Новое время складывается из новых реалий — технологических, информационных, политических. Говоря о свойствах новой эпохи, никто не вспомнит, что люди влюбляются, стареют, теряют близких, умирают — или не вполне умирают. Это, грубо говоря, вечные темы.

Поэту нового времени удается гениально выразить новое время — его воздух, его иллюзии, его характер. Вместе с тем по-настоящему волнуют его вечные темы — его жена в роддоме, его недомогания и седины, грусть, одиночество, надежда. И ему до некоторой степени наплевать, что это общие места и об этом тысячи раз писали везде и всегда. Более того, если поэт, озабоченный желанием написать нечто актуальное, сознательно избирает «новую тему», он, как правило, ощутимо выходит за границы поэзии.

Понятно, что эти рассуждения условны, схематичны. Но я претендую на то, чтобы изложить конструкцию действительно работающей схемы.

Итак, у поэта, точнее — у автора стихотворения есть сознательно выбранная волнующая его вечная тема и есть бессознательная пластика — ритм, интонация. Теперь как бы поднимем камеру и увидим тысячи и тысячи людей, одновременно пишущих стихи и находящих выход к читателю. Последнее, кстати, — техническая особенность нового времени. Многим дается сочувствие (как благодать). Давайте попробуем различить неглубокий и широкий по охвату отклик и, возможно, точечный — но глубокий и сильный.

Между тем мы с вами уже начинаем — на самом общем уровне, естественно, — раскрывать содержание того самого загадочного «времени», которое за 50 — 100 лет формирует объективную картину поэзии той или иной эпохи.
И тут я сделаю первое довольно сильное и не абсолютно очевидное утверждение: в отношении одного поэта пресловутое «время» — это эстафета из нескольких конкретных людей, сильно и глубоко любящих его стихи.

Впрочем, думаю, для историка литературы это тезис вполне банальный. Для остальных же кратко проиллюстрирую, что может сделать для умершего в безвестности поэта 1 (один) человек, глубоко и сильно потрясенный его стихами:

1) сохранить и обработать архив;

2) за 1000 долларов прилично издать поэтический сборник;

3) разнести книги и подборки во все мыслимые редакции, лично влиятельным критикам и специалистам, живым хорошим поэтам, попробовать организовать своеобразную эстафету любви.

....

Задача: Продолжите рассуждение о поэте нового времени и вечных темах. Начните сразу после третьего пункта списка.

Выдержка из данных:
....

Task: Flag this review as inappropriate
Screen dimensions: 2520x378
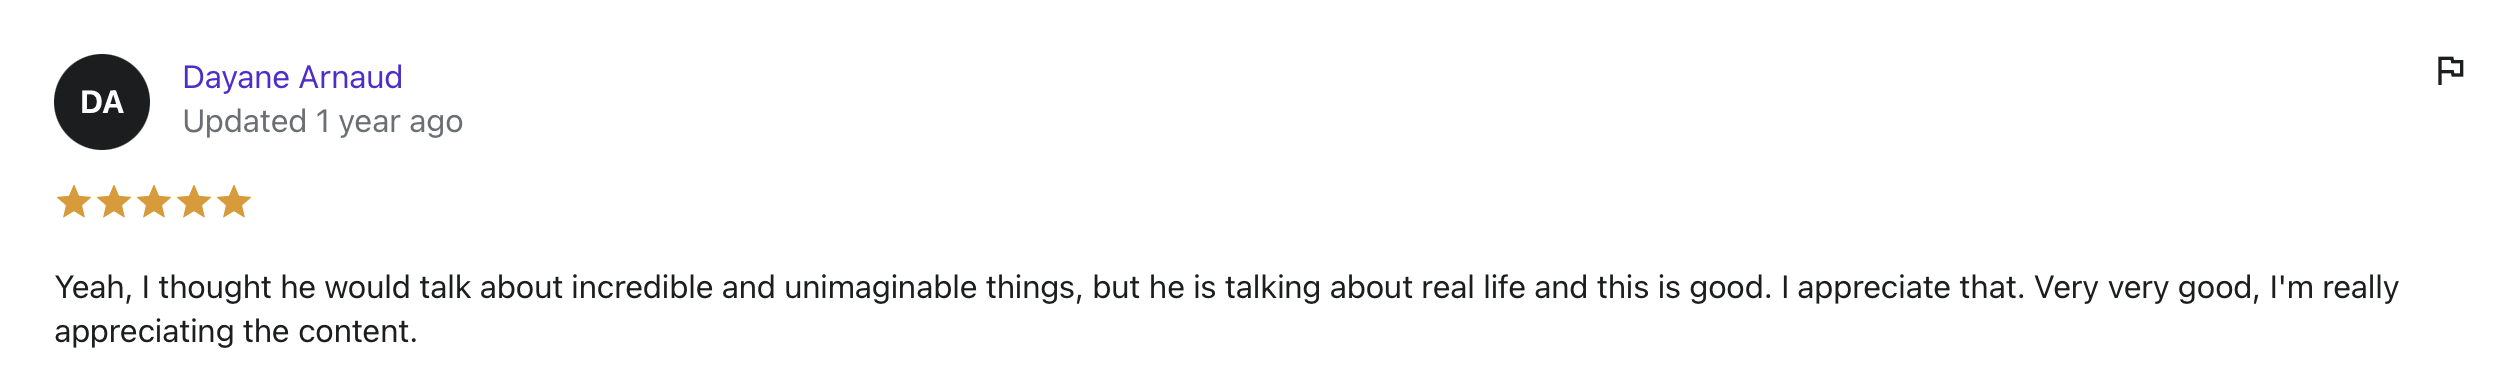Action: click(x=2449, y=71)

....

Ответ на задачу:
Собственно, он может и больше, но этого достаточно. Несколько мелких замечаний на полях. Во-первых, тысяча несильно любящих в рамках этого механизма не заменяют одного сильно любящего. Они в лучшем случае могут скинуться по 1 доллару, но все равно нужен человек, организующий этот сбор. Во-вторых, тысячи поклонников могут не возникать и в окончательном итоге. Широким народным массам знаком Есенин, но не знакомы Г. Адамович, Поплавский и Присманова. Но Адамович, Поплавский и Присманова уже твердо стоят в поэтической картине первой половины ХХ века, нравится это нам с вами или нет.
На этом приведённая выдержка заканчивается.